> **Brief**: Retype verbatim the lines of the listing, from the very first through the line with "Screen dimensions: 1325x649".

> **Task material**:
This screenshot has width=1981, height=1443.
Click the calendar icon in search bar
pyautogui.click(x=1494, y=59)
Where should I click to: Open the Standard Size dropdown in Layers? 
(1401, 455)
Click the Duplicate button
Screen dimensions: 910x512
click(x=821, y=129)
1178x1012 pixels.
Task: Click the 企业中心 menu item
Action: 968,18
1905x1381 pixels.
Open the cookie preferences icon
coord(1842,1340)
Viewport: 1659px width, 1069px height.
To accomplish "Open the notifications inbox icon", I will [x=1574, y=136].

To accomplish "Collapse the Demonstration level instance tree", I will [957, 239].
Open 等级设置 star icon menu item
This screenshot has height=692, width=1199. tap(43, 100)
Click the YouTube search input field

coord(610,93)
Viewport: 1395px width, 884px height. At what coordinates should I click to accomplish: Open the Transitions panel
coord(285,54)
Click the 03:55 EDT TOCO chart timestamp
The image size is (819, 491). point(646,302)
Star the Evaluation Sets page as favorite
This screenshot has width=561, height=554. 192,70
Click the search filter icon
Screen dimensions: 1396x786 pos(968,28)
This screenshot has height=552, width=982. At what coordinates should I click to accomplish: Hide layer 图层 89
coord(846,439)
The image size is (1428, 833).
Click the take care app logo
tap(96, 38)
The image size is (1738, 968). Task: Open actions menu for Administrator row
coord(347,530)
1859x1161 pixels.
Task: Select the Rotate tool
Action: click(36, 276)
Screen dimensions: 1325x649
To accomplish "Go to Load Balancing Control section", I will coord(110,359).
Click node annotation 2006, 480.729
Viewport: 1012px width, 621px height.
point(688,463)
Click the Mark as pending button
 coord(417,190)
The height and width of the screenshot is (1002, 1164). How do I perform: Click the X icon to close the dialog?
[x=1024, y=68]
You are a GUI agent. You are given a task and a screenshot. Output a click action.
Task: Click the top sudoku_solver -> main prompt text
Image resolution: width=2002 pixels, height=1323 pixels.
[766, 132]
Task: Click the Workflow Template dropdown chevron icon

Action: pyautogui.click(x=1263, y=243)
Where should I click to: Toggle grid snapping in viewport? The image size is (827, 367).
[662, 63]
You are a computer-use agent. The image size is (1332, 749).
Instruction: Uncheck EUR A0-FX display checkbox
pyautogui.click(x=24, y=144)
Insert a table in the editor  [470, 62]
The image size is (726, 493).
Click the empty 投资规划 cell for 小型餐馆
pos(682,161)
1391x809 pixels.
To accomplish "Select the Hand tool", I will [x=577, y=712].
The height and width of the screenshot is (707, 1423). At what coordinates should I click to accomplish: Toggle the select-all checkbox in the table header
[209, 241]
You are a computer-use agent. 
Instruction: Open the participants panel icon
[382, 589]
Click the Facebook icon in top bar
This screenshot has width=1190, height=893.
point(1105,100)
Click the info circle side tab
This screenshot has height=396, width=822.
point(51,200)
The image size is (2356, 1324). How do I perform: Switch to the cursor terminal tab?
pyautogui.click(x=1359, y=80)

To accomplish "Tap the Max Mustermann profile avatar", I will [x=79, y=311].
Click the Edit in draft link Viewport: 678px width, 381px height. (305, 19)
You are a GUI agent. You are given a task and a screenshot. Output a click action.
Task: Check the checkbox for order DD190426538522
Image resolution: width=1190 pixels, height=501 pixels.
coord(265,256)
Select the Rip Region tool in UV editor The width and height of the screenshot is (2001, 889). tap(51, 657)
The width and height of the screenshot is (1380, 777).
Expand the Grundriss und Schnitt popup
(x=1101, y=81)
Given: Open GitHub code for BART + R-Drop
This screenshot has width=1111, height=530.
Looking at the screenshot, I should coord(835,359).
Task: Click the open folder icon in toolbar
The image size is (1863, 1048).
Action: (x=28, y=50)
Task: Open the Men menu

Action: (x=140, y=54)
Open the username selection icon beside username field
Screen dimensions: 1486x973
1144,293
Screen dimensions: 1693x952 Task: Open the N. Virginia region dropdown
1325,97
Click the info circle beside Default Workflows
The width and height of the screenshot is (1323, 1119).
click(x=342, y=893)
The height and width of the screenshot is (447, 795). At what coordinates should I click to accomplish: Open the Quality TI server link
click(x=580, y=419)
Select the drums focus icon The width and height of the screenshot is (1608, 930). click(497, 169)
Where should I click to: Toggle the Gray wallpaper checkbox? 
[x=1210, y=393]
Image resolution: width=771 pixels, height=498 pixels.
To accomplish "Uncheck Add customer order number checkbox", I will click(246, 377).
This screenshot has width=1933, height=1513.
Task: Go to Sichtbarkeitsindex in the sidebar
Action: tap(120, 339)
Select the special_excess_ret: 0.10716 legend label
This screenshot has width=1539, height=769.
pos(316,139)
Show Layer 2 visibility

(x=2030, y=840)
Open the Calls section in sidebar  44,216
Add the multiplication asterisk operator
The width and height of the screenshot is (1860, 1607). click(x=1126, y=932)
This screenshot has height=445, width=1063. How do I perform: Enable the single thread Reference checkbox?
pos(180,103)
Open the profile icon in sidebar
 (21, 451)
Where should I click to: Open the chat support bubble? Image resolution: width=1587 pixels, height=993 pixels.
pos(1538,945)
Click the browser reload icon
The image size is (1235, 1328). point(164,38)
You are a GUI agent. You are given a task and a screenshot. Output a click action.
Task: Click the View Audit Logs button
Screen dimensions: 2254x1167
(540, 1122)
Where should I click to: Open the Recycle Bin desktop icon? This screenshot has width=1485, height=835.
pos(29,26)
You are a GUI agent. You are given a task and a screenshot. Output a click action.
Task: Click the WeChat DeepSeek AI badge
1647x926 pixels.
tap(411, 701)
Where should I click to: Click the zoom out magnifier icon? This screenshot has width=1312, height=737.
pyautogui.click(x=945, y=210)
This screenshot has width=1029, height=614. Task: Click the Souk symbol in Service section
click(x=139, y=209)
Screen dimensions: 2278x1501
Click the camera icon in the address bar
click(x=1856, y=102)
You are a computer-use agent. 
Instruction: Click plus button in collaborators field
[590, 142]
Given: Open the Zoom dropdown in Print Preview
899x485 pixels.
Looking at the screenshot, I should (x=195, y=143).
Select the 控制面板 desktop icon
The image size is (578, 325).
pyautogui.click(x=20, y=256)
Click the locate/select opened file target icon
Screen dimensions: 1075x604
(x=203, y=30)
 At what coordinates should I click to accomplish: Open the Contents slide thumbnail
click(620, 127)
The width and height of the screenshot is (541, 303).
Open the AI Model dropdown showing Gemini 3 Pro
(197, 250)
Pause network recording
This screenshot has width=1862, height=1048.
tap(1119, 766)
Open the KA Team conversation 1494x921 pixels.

> **Exercise answer**:
This screenshot has width=1981, height=1443.
Click the calendar icon in search bar
pyautogui.click(x=1494, y=59)
Where should I click to: Open the Standard Size dropdown in Layers? 
(1401, 455)
Click the Duplicate button
Screen dimensions: 910x512
click(x=821, y=129)
1178x1012 pixels.
Task: Click the 企业中心 menu item
Action: 968,18
1905x1381 pixels.
Open the cookie preferences icon
coord(1842,1340)
Viewport: 1659px width, 1069px height.
To accomplish "Open the notifications inbox icon", I will [x=1574, y=136].

To accomplish "Collapse the Demonstration level instance tree", I will [957, 239].
Open 等级设置 star icon menu item
This screenshot has height=692, width=1199. tap(43, 100)
Click the YouTube search input field

coord(610,93)
Viewport: 1395px width, 884px height. At what coordinates should I click to accomplish: Open the Transitions panel
coord(285,54)
Click the 03:55 EDT TOCO chart timestamp
The image size is (819, 491). point(646,302)
Star the Evaluation Sets page as favorite
This screenshot has width=561, height=554. 192,70
Click the search filter icon
Screen dimensions: 1396x786 pos(968,28)
This screenshot has height=552, width=982. At what coordinates should I click to accomplish: Hide layer 图层 89
coord(846,439)
The image size is (1428, 833).
Click the take care app logo
tap(96, 38)
The image size is (1738, 968). Task: Open actions menu for Administrator row
coord(347,530)
1859x1161 pixels.
Task: Select the Rotate tool
Action: click(36, 276)
Screen dimensions: 1325x649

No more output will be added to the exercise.